De moi-même, jamais je ne me serais déplacée à Cannes sans une bonne raison, c’est-à-dire un film à défendre. Pourtant je suis très heureuse d’y être allée, sans raisons personnelles. Cela m’a permis d’observer non seulement le festival mais surtout notre place à nous, les chefs opérateurs, au sein de ce festival. Je remercie tous les membres de l’AFC car c’est grâce à notre association que j’ai eu l’opportunité de m’y rendre. Sainte Nathalie a réussi à me trouver plein d’invitations pour les séances de la salle Lumière. Elle s’est occupée de mon accréditation. Elle m’a trouvé une chambre d’hôtel offerte par Kodak. Bref, elle m’a ouvert les marches du palais.
En montant ces fameuses marches, j’ai ressenti que nous avions une place à prendre dans ce lieu, nous, les directeurs de la photographie. Depuis que je suis à l’AFC, je vous ai presque tous rencontrés et je trouve dommage de ne pas faire partager à un plus grand nombre vos qualités artistiques.

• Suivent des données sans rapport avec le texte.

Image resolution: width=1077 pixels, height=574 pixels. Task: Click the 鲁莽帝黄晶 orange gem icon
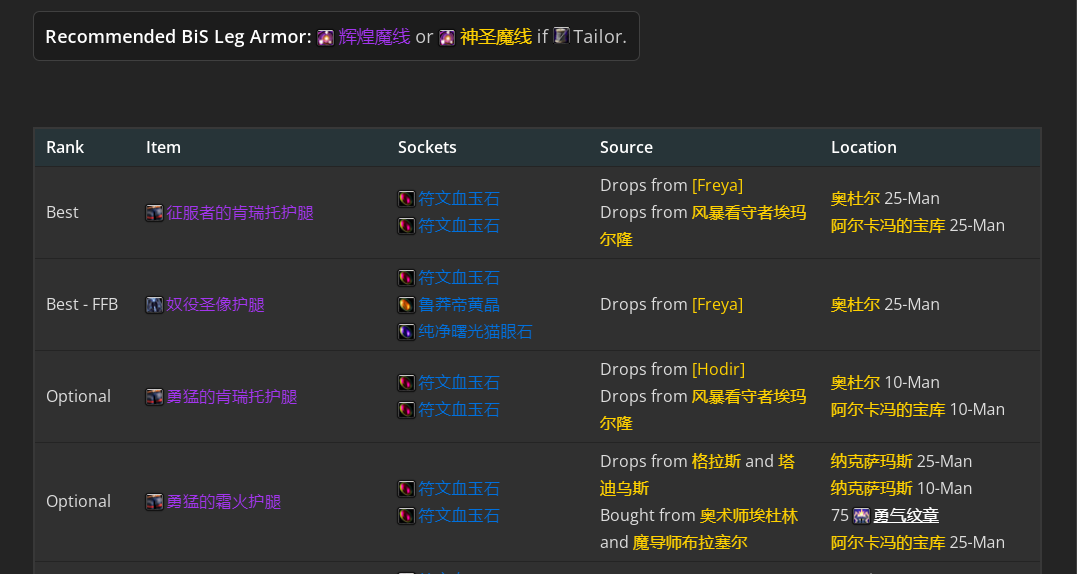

Comment ? Je ne sais pas. Si notre présence au festival y est importante, notre parole le serait aussi. Nos partenaires Kodak et Fuji nous soutiennent déjà énormément.
Grâce à eux j’ai pu rencontrer d’autres directeurs de la photographie, comme Laurent Brunet. Il présentait deux films Zone libre d’Amos Gitaï et La Petite Jérusalem. J’avais déjà vu son travail dans Mon trésor, film primé l’année dernière à la Caméra d’Or. C’était passionnant de l’écouter parler de son travail. Bien que Zone libre ait été un film difficile à tourner, le résultat de l’image est splendide. Le film commence avec un plan à l’épaule magnifique de 10 minutes sur Natalie Portman. Le reste du film a la grâce de l’image. Sans que cela soit explicable, les visages sont sublimés. A quoi cela tient-il ? Dans Mon trésor, j’avais déjà été impressionnée par la mise en danger du corps de l’actrice. Jamais je n’avais vu une comédienne livrer ainsi son corps à l’image. Dans Zone libre à nouveau, les comédiennes se donnent complètement. Est-ce un hasard ?

Je pense qu’il serait très enrichissant d’organiser une réflexion entre nous pour développer un langage adapté à l’aspect artistique de notre travail.
« La place de l’image est fondamentale dans un film, elle devrait l’être à Cannes », auteur anonyme du XXIème siècle.